Texte 1 - Jaune
- Dépression
La
mise en route du matin est un vrai rituel, pour Isabelle. Après avoir pris sa
douche, avalé son petit déj’, s’être brossé les dents et avoir donné vie à son
regard avec quelques coups de rimmel, elle se tourne vers son petit miroir
préféré pour y cueillir son approbation. Comme un coup d’envoi, en quelque
sorte!
Tout
va bien, elle peut y aller ! A la cuisine en bas, elle s’enfile encore un
p’tit
café. Et même un deuxième ! Puis
elle endosse une veste et se dirige vers la sortie de la maison.
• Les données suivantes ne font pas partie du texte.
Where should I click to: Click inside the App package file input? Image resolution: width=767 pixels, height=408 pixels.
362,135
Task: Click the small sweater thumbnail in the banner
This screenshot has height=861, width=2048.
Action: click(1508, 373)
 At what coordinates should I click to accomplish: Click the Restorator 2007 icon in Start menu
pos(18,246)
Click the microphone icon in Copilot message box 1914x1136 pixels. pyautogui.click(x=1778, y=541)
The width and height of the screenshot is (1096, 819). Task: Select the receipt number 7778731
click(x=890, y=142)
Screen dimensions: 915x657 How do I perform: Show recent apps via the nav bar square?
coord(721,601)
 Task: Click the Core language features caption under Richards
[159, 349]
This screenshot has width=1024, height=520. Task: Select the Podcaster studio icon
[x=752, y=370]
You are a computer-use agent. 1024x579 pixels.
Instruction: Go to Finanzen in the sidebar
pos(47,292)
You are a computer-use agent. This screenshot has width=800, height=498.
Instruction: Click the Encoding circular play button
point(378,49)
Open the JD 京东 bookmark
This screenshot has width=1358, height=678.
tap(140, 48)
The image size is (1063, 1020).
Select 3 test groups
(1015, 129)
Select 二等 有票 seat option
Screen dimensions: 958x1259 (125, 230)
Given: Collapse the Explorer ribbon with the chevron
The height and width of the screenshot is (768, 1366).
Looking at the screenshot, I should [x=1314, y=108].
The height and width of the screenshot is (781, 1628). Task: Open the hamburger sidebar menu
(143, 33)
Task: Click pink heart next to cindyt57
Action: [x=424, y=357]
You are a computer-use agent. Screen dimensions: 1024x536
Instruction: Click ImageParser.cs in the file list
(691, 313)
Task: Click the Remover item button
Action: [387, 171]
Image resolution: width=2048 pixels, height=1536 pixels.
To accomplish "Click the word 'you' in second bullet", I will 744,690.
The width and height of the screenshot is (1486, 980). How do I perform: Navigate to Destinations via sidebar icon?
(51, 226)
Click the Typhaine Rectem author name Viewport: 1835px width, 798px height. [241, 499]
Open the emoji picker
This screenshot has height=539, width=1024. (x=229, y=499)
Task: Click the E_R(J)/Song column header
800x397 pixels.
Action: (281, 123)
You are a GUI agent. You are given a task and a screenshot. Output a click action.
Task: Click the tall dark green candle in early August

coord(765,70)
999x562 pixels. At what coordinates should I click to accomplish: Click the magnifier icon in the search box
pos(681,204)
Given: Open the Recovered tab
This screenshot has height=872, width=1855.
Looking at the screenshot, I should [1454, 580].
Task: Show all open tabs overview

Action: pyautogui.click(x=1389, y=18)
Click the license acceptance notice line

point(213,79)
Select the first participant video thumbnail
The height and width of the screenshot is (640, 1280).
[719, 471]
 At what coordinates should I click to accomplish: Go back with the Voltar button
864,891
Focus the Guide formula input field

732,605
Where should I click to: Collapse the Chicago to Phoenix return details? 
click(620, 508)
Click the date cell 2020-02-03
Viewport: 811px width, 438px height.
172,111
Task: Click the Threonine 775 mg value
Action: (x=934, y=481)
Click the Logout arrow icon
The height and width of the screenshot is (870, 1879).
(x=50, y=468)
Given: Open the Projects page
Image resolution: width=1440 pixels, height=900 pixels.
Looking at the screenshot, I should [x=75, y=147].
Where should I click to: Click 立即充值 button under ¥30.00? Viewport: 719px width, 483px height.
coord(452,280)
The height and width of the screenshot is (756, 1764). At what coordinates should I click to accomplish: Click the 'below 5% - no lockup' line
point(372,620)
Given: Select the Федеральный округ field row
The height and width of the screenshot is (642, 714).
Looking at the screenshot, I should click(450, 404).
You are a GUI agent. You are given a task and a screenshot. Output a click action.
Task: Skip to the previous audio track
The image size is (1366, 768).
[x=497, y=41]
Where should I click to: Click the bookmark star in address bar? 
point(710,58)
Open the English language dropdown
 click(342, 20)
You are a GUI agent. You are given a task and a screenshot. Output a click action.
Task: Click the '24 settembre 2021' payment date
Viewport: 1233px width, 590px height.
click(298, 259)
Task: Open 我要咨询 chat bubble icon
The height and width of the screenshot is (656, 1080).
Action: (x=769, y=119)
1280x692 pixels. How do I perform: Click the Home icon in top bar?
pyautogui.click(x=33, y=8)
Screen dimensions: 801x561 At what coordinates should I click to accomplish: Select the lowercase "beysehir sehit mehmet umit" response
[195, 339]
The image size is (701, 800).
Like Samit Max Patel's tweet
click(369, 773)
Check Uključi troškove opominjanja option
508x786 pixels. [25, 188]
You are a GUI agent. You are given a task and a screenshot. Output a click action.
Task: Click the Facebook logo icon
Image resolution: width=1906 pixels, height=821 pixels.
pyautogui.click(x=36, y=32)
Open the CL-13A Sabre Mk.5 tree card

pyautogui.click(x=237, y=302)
Le cabinet n’est pas loin et les
consultations ne commencent qu’à dix heures. Elle est dans les temps, tout va
bien.
Premier réflexe
en arrivant, un coup d’œil circulaire pour en vérifier l’état de propreté du
local, et pour repérer le nouveau grand miroir vertical dans lequel les
patients pourront juger de l’état de leur
profil et des progrès accomplis. Ensuite – hygiène oblige! – elle se presse
d’aérer la pièce.
La voici à présent assise à la petite table qui lui sert
de bureau où elle rassemble ses dossiers et accueille chaque patient.
La première personne qu’elle traitera aujourd’hui
est une dame d’un certain âge qui se dit
accablée de douleurs dorsales. Une prescription du médecin sera plus explicite.
Un petit vent
frais la fait frissonner tout à coup. Elle se lève pour aller fermer la
fenêtre. Belle journée en perspective ! Pourtant… Qu’est-ce qui l’empêche
de se laisser gagner par les bienfaits de cette belle lumière ambiante ?
Tout va pour le mieux, non ?
Oui. Enfin… il y a toujours cette ombre en
arrière-plan. Le départ de Serge ! Ce coup d’éclat qu’elle n’a pas vu
venir… Une usure du quotidien qu’elle s’est sans doute efforcé d’ignorer.
C’est pourtant lui qui était venu la chercher après une soirée chez des amis,
lui qui s’était obstiné avec des ruses de séduction délicate… Elle avait fini
par céder devant son assiduité, confondue par son charme ravageur. Mais
l’emballement n’avait duré qu’un temps, un autre désir s’était emparé d’elle :
l’envie de parfaire son métier en optant pour une nouvelle approche de la kinésithérapie,
la RPG, Revalidation Posturale Globale, une discipline infiniment plus fine et délicate.
Il avait fallu suivre à nouveau des cours en
Faculté, se prêter à des stages, en Belgique et à l’étranger.
L’éloignement, les absences avaient fini par avoir
raison des liens qui les unissaient, Serge et elle.
-Fais gaffe ! lui avait
soufflé Catherine, son amie. Tu disparais comme ça, en France et ailleurs,
pendant des jours et des jours. Mais… les hommes, tu sais… !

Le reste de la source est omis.